**Source passage**
########################################
Ukraine’s unmanned surface vessels are running out of easy targets


May 6, 2024

Trench Art


The Ukrainian intelligence service’s drone boats blew up something in northern Crimea over the weekend. The big question is—what? A video the intelligence directorate posted online on Monday depicts the raid on Vuz’ka Bay from the point of view of one of the Magura V5 unmanned surface vehicles.

Weaving to dodge Russian gunfire, the 18-foot Magura sped toward its target—and exploded. If the target was what it appeared to be, there’s almost no chance anything was left as the smoke and debris settled.

That’s because the craft the Magura struck apparently was a 21-foot РПК 640 rescue boat belonging to the Russian emergencies ministry—and it was barely bigger than the Magura was.

Destroying any Russian vessel in occupied waters is a win for Ukraine. But the destruction of an unarmed rescue boat speaks to the relative dearth of larger targets as Ukraine’s sea-denial campaign in the western Black Sea grinds into its third year.

In the 27 months since Russia widened its war on Ukraine and swiftly captured, sank or forced into hiding every single large warship in Kyiv’s service, the Ukrainian navy and intelligence service have re-armed with drones and missiles—and gone on the attack.
########################################
**Task statement**
Please extend the article on Ukraine's drone boats past its last sentence, keeping its tone and subject.

**Dataset content**
########################################
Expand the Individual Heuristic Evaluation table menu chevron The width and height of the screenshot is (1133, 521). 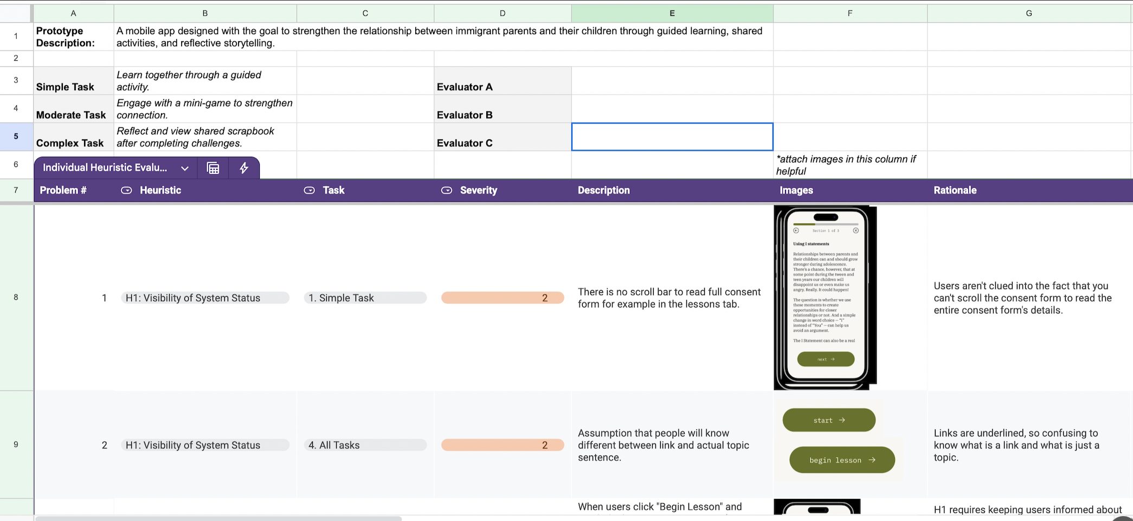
########################################
**Answer for the task**
The Russian Black Sea fleet went to war with around three dozen large warships. The Ukrainians so far have damaged or sunk, using missiles and USVs, eight landing ships, a cruiser, a submarine, a supply vessel, a large rescue ship, several patrol boats, two missile-corvettes and a spy ship.

There’s not much the wider Russian navy can do to halt its steady degradation, as it can’t reinforce the Black Sea Fleet with large ships. Bigger vessels that can’t move by land or river must pass through the Bosporus Strait to enter the Black Sea. Turkey controls the strait and doesn’t allow combatants to transit during wartime.

But the Russians are trying to mitigate their losses by withdrawing the most valuable surviving ships from the most vulnerable Crimean ports. Today much of the Black Sea Fleet sails from ports in southern Russia, which are farther from Ukraine’s own naval bases—the embarkation points for the explosive drone boats—and thus safer.

It appears to be working, and now the Ukrainians are settling for sinking small rescue craft. “Since the fear of Ukrainian attacks forces the occupiers to hide large ships of the Black Sea Fleet away from the peninsula,” the Ukrainian intelligence service stated, “combat work continues against the high-speed maneuverable military vessels of the Russians, which are illegally in the Ukrainian territorial waters of Crimea.”

The problem with plinking Russian rescue boats is that they’re small enough to transport via river or even over land. That means they’re replaceable.